School Strike 4 Climate Brisbane

Brisbane students join global climate strike


Thousands of students around Australia and around the world will put down their schoolwork today to strike against government inaction on climate change as a part of the global School Strike 4 Climate initiative.

School Strike 4 Climate Brisbane
School students around the country will strike today as part of the global School Strike 4 Climate initiative. Photo: School Strikes 4 Climate Australia


The protests follow Brisbane’s first climate strike in March, which saw more than 150,000 strikers around Australia, including students and non-students, take part alongside 1.5 million strikers around the world.

Today’s strikes will take place in 100 cities around Australia.

Young Australian protesters are demanding a more adequate response to climate change from the government.

According to School Strike 4 Climate, this includes wanting no new coal, oil or gas projects, wanting funding to help workers from fossil fuel industries transition into new trades, and wanting as 100 per cent renewable energy by 2030.

The Brisbane strike will begin at 1pm in Queens Park and will move through the city before assembling in Musgrave Park in South Brisbane for a program of speakers and performers.

Greens MP for Maiwar, Michael Berkman, is actively encouraging residents from his electorate to attend the event and will also be attending with his family, closing his office early so his staff can participate.

“The global strike on the 20th is a powerful opportunity to demonstrate just how deeply committed our communities are to protecting this planet,” Mr Berkman said.
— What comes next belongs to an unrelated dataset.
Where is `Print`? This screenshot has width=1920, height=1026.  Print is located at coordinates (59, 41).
“We are already feeling the impacts of climate chaos, and things will only get worse,” he said.

“As a parent, and someone deeply concerned about the impact that climate change will have on our most vulnerable, marginalised communities, I know we must do everything we can to get governments to act.”
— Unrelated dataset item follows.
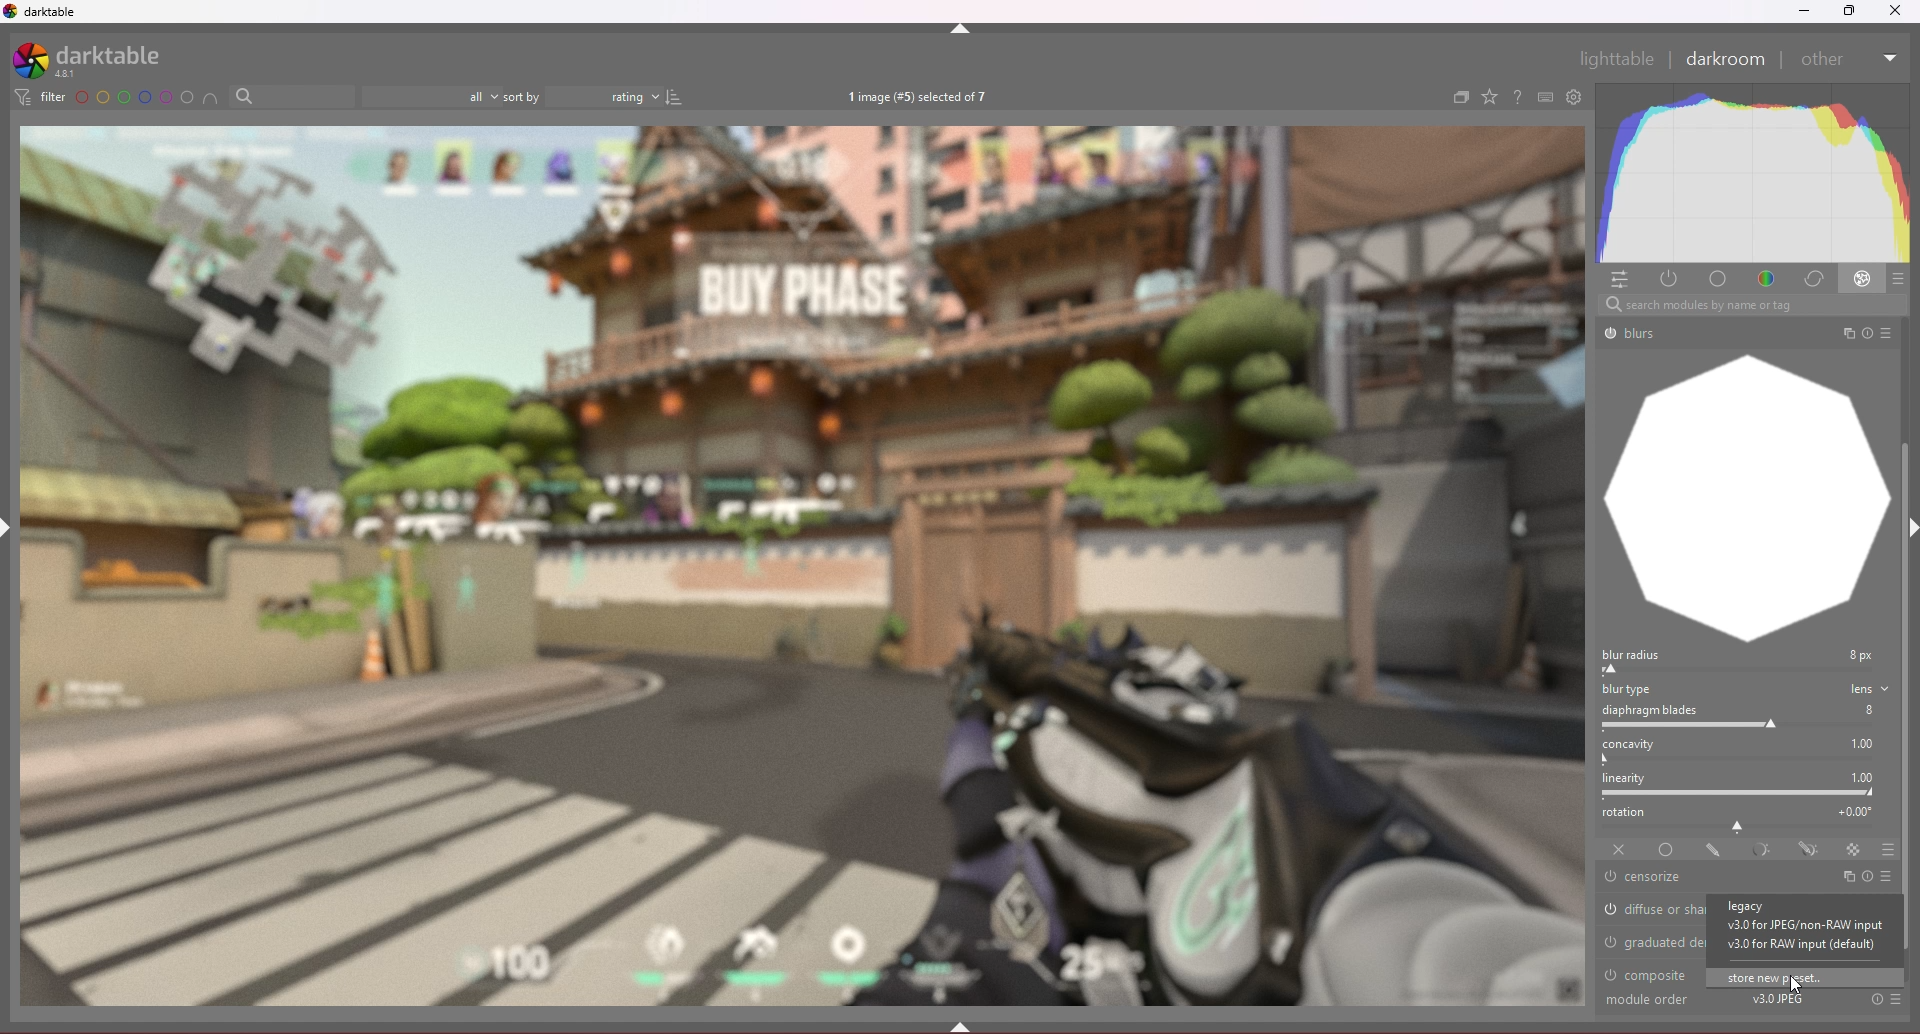  Describe the element at coordinates (1801, 982) in the screenshot. I see `cursor` at that location.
School Strike 4 Climate Brisbane
Protestors are hopeful that their voices will be heard, but know this strike won’t be the end of the movement. Photo: Courtesy School Strike 4 Climate Australia


Organisers are predicting record crowds will attend the Brisbane strike, with nearly 4000 people registered to attend on the Facebook event and another 6000 registered as interested.

Timothy Harm will be attending as a member of The Pacific Climate Warriors, a grassroots movement and network focused on amplifying the voices of people on the frontlines of climate action in the Pacific.
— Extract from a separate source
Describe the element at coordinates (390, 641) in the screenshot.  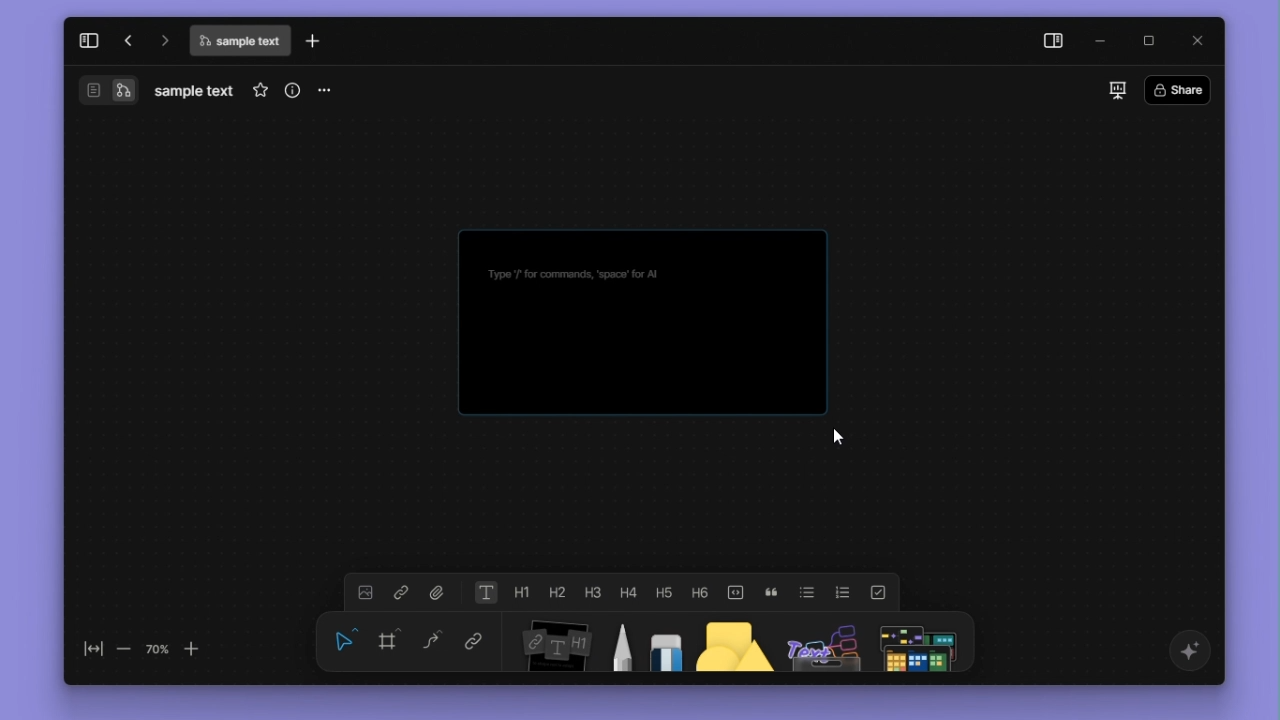
I see `frame f` at that location.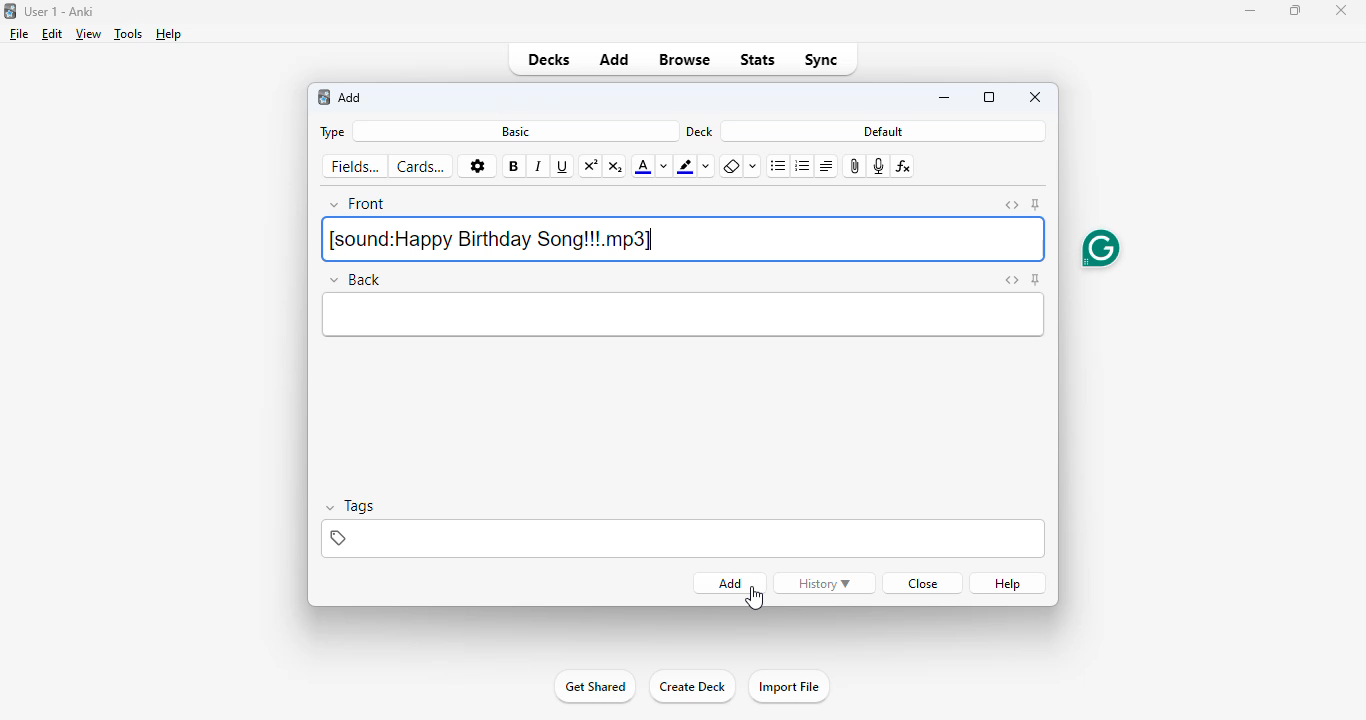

Mr Harm said the group aimed to mobilise the Pacific communities in the fight for climate justice and to push for government action.

He said at this afternoon’s strikes they would be standing in solidarity with First Nations people at Musgrave Park.

“We want to change the narrative of what it means to be on the frontline of climate change,” Mr Harm said.

“I think a lot of the time the media like to play this narrative that Pacific Islander people are victims of climate change,” he said.

“Although we are, I think we are very resilient towards it.”

“With our Climate Warriors grassroots movement, we have this saying that goes ‘we are not drowning, we are fighting’,” he said.

Mr Harm said he was pleased with how the conversation on climate action had progressed since the first Climate Strike in March.

“The conversations have changed, and I think a lot of people are louder in terms of what is happening for climate action.”

School Strike 4 Climate Brisbane
Businesses around Australia will support their employees walking off the job today to stand in solidarity with the striking students. Photo: School Strike 4 Climate Australia


Jordan Gartner is a university student, an Ipswich local and an active member of the Stop Adani movement, who will be attending the Brisbane strike.

Ms Gartner said she believed the strike was more important than ever due to the current climate emergency, but also because the strike started as a school student movement and she strongly believed in the need to support youth.

“There is a complete lack of wanting to be informed and wanting to be involved from older generations, so I feel like the more we [young people] strike, the more awareness we can raise,” she said.

Ms Gartner said she was pleased that her place of learning, Griffith University, was supporting her and her fellow students in their initiatives, and said she would be marching as part of the contingent of Griffith University Greens.

She said while she had hope for the future, change needed to happen now.

“Climate change isn’t something that is this abstract reality, it’s a real tangible thing that we are feeling now and we will definitely be feeling more in the future,” Ms Gartner said.

“And I think that being so caught up in the political nature of it is detracting from real tangible scientific endeavours that we could be embarking on now to actually mitigate the effects of it,” she said.

Organisers are encouraging people of all ages to attend with their family and friends, to fight on the frontlines of climate action.